Bell v. Town of Esopus

By the Court, Ingalls, J.

In my judgment there is an insurmountable obstable in the way of a recovery by the plaintiffs in this action, which is that the action cannot be maintained against the town of Esopus to recover the money in question. Neither the statutes of 1853 or 1854 provide a remedy by action against the town ; and the current of judicial determination in this state has been nearly, if not wholly, unbroken against the maintainance of such an action. It rests upon principle ; for to allow actions of this nature to be prosecuted to recover claims arising upon contract, against towns or counties, would create endless litigation. Certainly there is no serious hardship in adhering to a rule so well established and so wise in itself. Parties who contract to render services for either town or county do it with a knowledge that their remedy to procure payment is through the action of the board of supervisors. Where such body neglect or refuse to discharge a duty fairly imposed by law, performance may be compelled by mandamus. (Brady v. Supervisors of New York, 2 Sandf. 460; affirmed by Court of Appeals, 10 N. Y. Rep. 260. The People v. Supervisors of Ulster County, 3 Barb. 332. The. People v. Edmonds, 15 id. 529. The People v. Supervisors of Livingston Co., 43 id. 298. The People v.
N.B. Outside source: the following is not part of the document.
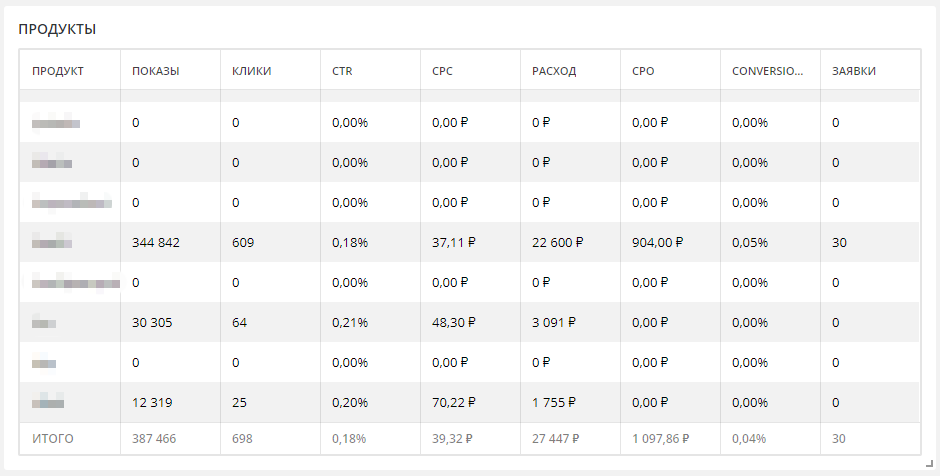Click the widget resize handle icon

[930, 463]
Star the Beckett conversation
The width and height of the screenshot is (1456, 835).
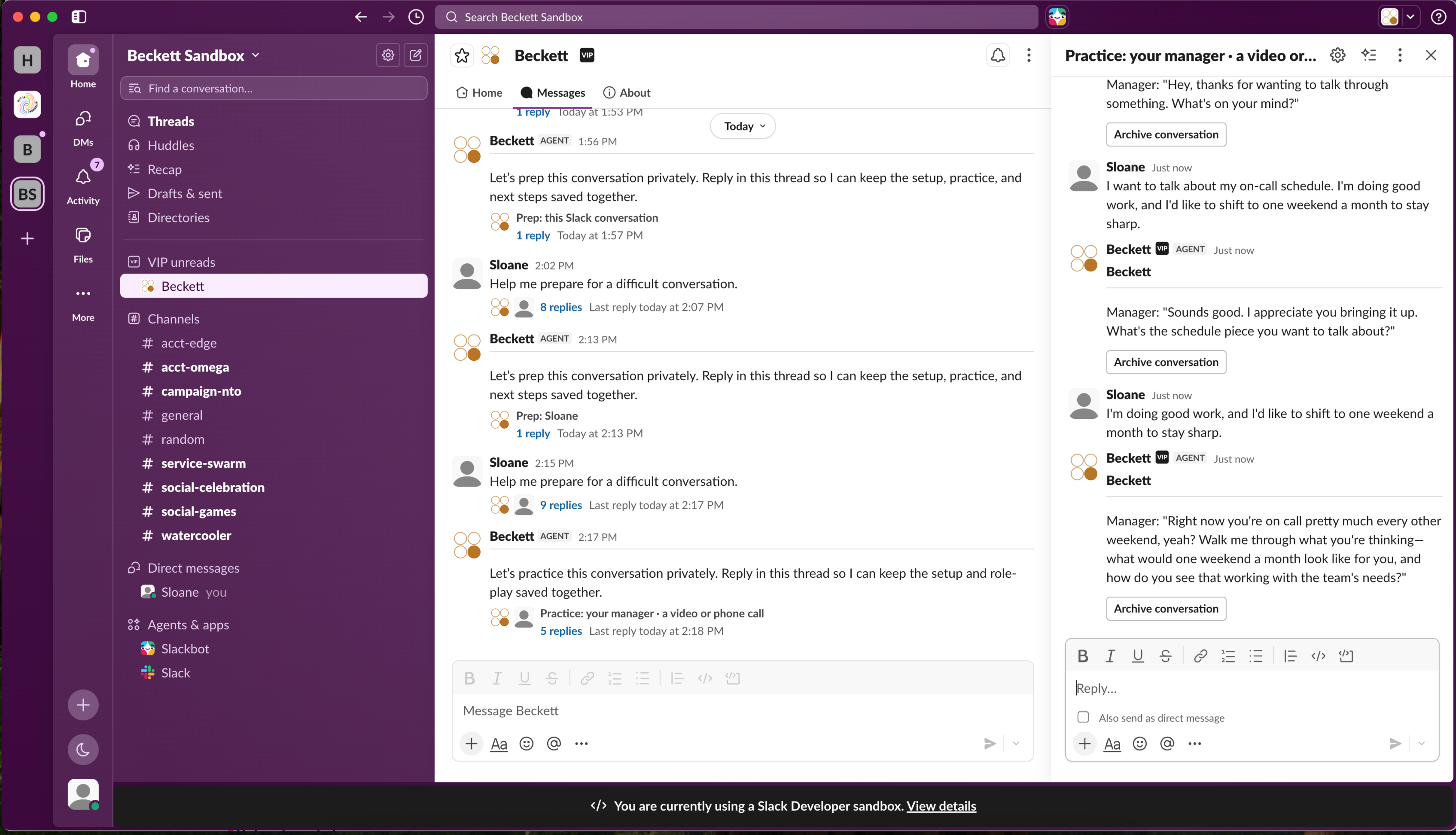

Supervisors of New York, 32 N. Y. Rep. 473. Martin v. Supervisors of Greene Co., 29 N. Y. Rep. 645.)

If we are correct in this position it is conclusive in this *508case, and renders the examination- of the other questions raised upon the trial unnecessary. A new trial must be denied, with costs.

[Albany General Term, May 6, 1867.

Peckham, Ingalls and Hogeboom, Justices.]